Navajo Weaving and the American Flag: A story of the Harvey Family
Andy and Bertha Harvey
The Harvey family lives north of Window Rock, Arizona, the Navajo Nation Capital. I don’t know when my Dad met them, but I don’t think I remember a time when he wasn’t buying weavings from Esther Harvey, the mother and head of the family.
Polaroid of Esther and Bertha Harvey in 1979
Esther and Bertha with a collection of small weavings
Charlene and Bertha Harvey in 2007
Esther was one of his favorite weavers and in his book, “The Owl In Monument Canyon,” Dad wrote a story about her and the pictorial flag rugs that she wove. The book is out of print, but we carry used copies at the gallery or you can find it on Amazon. In the book, she is referred to simply as Esther in his chapter about Navajo Pictorial Rugs.
Esther used to weave vegetal dye weavings; Crystals, Wide Ruins and Chinle style rugs. Bertha and Charlene, her daughters, were weaving by the time I got in the business, in the early 70’s. Bertha and I are about the same age and Charlene is a little younger.
Bertha Harvey at the loom
There was an Arizona Highways magazine that came out about that time with a photograph of Sadie Curtis, another weaver we worked with, weaving an American flag rug in front of the Hubbell Trading Post. Dad really liked the photo and, I think because Esther’s rugs were about the same basic dimensions as a flag, he asked her if she could weave one.
I don’t know if she had ever woven an American Flag before, but it came back absolutely perfect. We sold it and he ordered another one. This went on for three or four weavings and they always sold quickly.

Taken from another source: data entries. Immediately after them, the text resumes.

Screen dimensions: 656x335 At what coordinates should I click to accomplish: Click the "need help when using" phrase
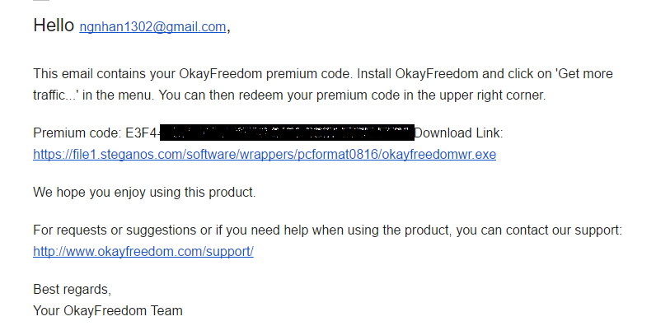pos(327,230)
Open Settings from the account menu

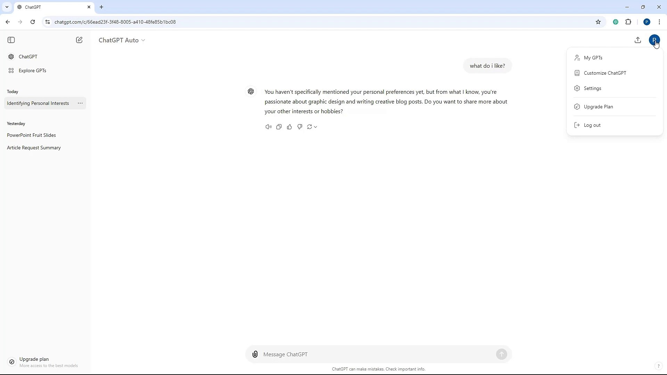[x=592, y=88]
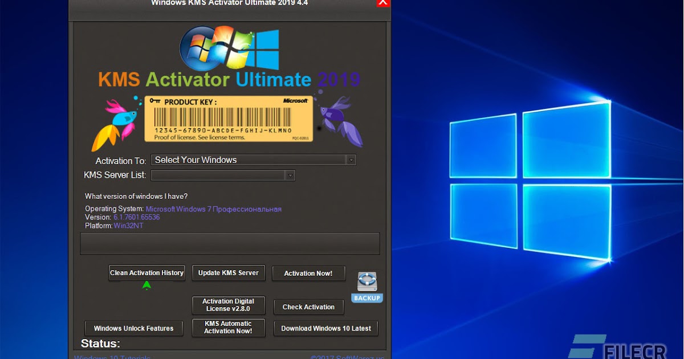This screenshot has height=359, width=684.
Task: Open the Windows 10 Tutorials link
Action: tap(112, 356)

Chinle weaving by Bertha Harvey
The Bi-Centennial was coming up and there was a popular image of an American flag with a circle of 13 stars and a “76” in the center of the circle. Dad asked Esther if she could try and make one of those.
Now it wasn’t one of those conversations like you might imagine. Dad and Esther were really great friends but she spoke no English and he spoke no Navajo. Bertha or Charlene would always have to translate. Esther seemed to get a kick out of the fact that he wanted rugs that looked like a flag, but she would always smile and weave them for him.
Recent Chinle style weaving by Bertha Harvey
The “76” weaving came out great! Dad saved that one for his pictorial collection. Then he decide that it would be cool to have a New Mexico flag rug. This too came out perfectly. The Colorado flag was next and after she brought it in, Dad gave it to Colorado Governor John Love, a friend of his. Then he asked her to do a Texas Flag. It didn’t come back for a long time.
Chinle weaving with deep red, black, grey and white colors
When it finally arrived, he could tell something was wrong as Ester was not her cheerful self. When he unfolded the weaving, he could understand her concern. As I described it at the time, the star in the middle “looked like a KOA sign that had been hit by a Mack truck.”
Esther was clearly upset, but my father absolutely loved that rug. He kept it in his personal collection and never let Esther even think there was anything wrong with it.
I used to do shows in different stores with Esther and Bertha. They would demonstrate weaving and we’d have a great time. Bertha had a job at the Navajo Nation Inn as the pastry chef. The hotel has changed names, but she is still there. Charlene ended up graduating from college at the UNM extension in Gallup. Her son, Kyle, is on a full ride scholarship in some science I can’t pronounce at the University of Arizona, in Tucson. When he was in high school, he used to come up and stay with me and go to the Fort Lewis College basketball camp. They are a great family that is a pleasure to know.
Bertha and Charlene still weave, but not as much as before. Charlene is working and Bertha is taking care of Esther who has developed Alzheimer’s. When they bring a rug up, Esther usually comes along and seems to know who I am and gives me a hug and a big smile, but you never know if she is just one of those friendly souls who reaches out to everyone.
Bertha has taken over weaving flags and they are just as beautiful as her mother’s. She doesn’t like to do them all the time. Recently Charlene and Bertha worked on weaving some re-creation Chief’s blankets that were really great and both of them still like the Chinle styles, although they like using brighter aniline dyes rather than vegetal dyes.
This week, Bertha brought in one of her flag rugs. She brought her nephew, Andy, with her. He had not been in Durango since he was a youngster and he reminded me that I had taken him and Kyle to Baskin Robbins while Bertha was at the bank cashing her check for a rug she brought in. I did remember that, but this very handsome young man was a long way from the kid I used to take for ice cream!
Time goes by quickly and it is wonderful to see this family evolving to where they are. For Bertha and me, one on the buyer’s side and one on the artist’s side, it has been a wonderful journey and one that I hope continues for a long time. We only see each other about 4 times a year, but if you multiply that by 40 plus years, that is a lot of visits, and they are always wonderful.